Figure 5 is a flowchart illustrating the steps performed by the service device 4 to activate a service identifier, according to the present invention.

The service "activation" method according to the invention begins at step 300, when a user in possession of a user equipment 3 is detected in the proximity zone PZi covered by the service device 4. For instance, in the RFID embodiment described above, the service device 4 may send an interrogation signal 101 continuously or with sufficient periodicity so that an RFID proximity tag 34 may be interrogated within a substantially imperceptible short duration after entrance into the proximity zone PZi. Reception of the response communication 103 from the RFID proximity tag

34 would then inform the service device 4 of the presence of the tag 34 in the proximity zone. The response communication

103 may include the equipment identifier UID to allow identification of the user by the service device 4.

In response to the detection of user equipment 3 in the proximity zone PZi, a communication is established at step 302

between the service device 4 and the proximity tag 34 of user equipment 3.

At step 304, service device 4 then transmits a tagging signal including the service identifier SIDi stored in the storage means 43 to the proximity tag 34, thereby activating the service identifier for the user. The proximity tag 34 may then store the received service identifier SIDi in the storage means 32.

The service device 4 could also send to the proximity tag 34 auxiliary information related to the service including, with no limitation:

-data related to the service like a service status indicator, service usage control information or availability data, and -data generated for the user during the previous activation phase, like for instance a user sequence number or a timestamp .

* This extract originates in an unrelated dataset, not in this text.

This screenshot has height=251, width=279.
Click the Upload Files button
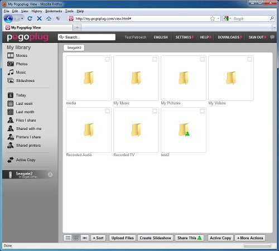pyautogui.click(x=123, y=238)
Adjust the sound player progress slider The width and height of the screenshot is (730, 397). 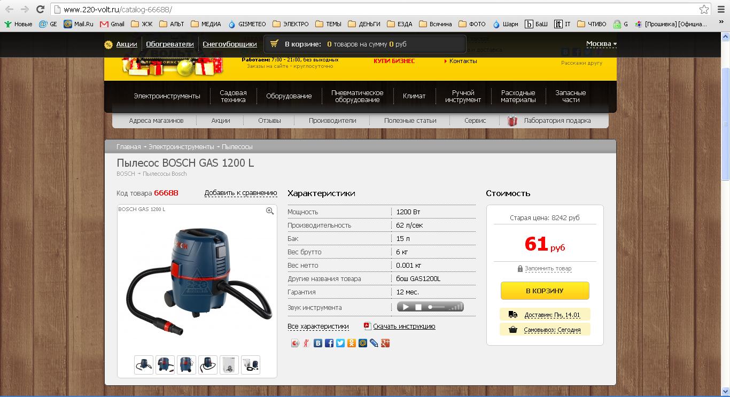pos(437,307)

This auxiliary information will be used to decide whether to authorize or not access to the service, when the authorization token is computed. When the user equipment identifier UID is transmitted with the response signal 103, the nature of the auxiliary information may vary depending on the user equipment identifier .

In figure 5, step 304 is performed subsequently to step 302. Alternatively, steps 302 and 304 could be performed substantially at the same time.

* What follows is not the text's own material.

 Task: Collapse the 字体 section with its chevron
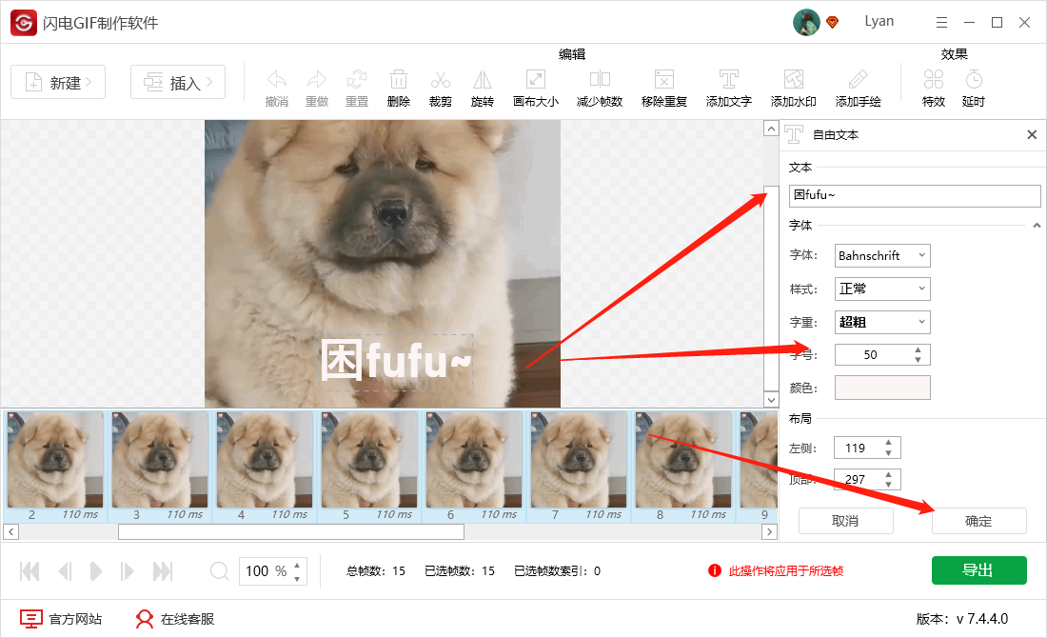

Service identifiers SID may thus be activated for a number of users located in proximity zones within the area Ak. After such an activation phase, the storage means 32 of a user equipment 3 will contain:

- prestored data related to the user, like the user equipment identifier UID,

- the data received from the service device 4, including the activated service identifier SID, and possibly the auxiliary information related to the service.

The man skilled in the art will readily recognize that, in certain applications of the invention, the storage means 32 could store more than one service identifiers written by respective services devices 4.

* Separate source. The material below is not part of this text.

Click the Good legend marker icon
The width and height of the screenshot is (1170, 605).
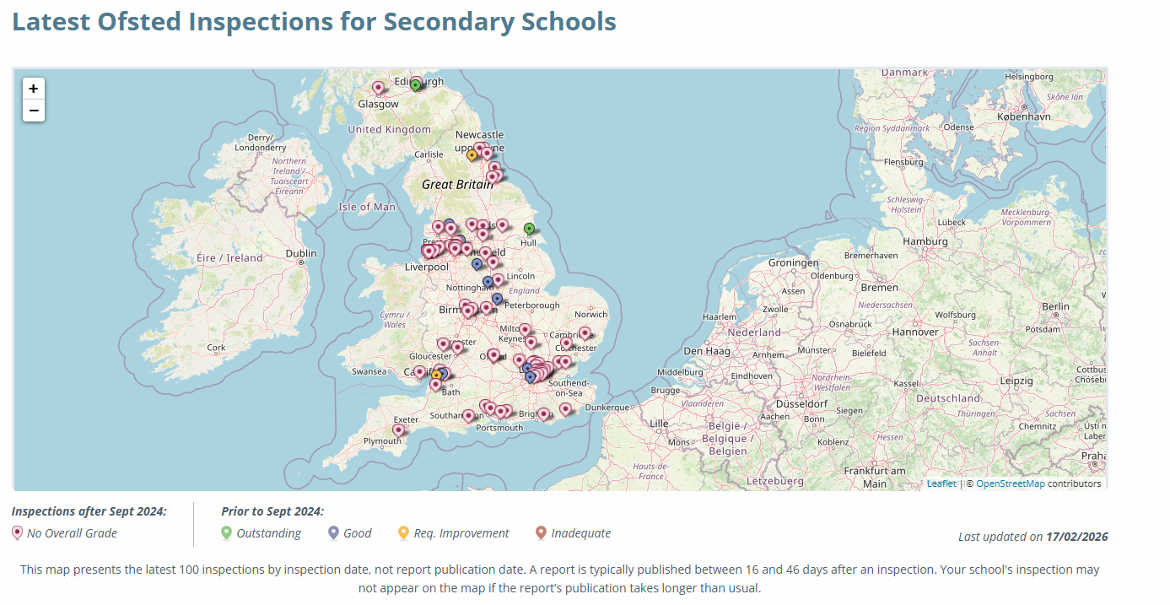pyautogui.click(x=333, y=532)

In Figure 1, the user equipments 3 for which a service identifier has been activated are represented with a striped rectangle.

Before, during, and after service identifier activation, a tagged user as well as the service support 48 associated to the requested service may be mobile in the area Ak.

When one of these tagged users is detected in area Ak, access control is started to determine whether the user should be granted or denied access to the requested service.

More specifically, when a user equipment is detected in the security sensitive area Ak, the location means 5 establish a wireless communication with the location tag 35 of the user equipment 3 service. The location tag 35 transmits user and service related data to the location means 5. In turn, the locations means 5 forward the service and user related data as well as computed location data to the processing unit 8 for computation of the authorization token.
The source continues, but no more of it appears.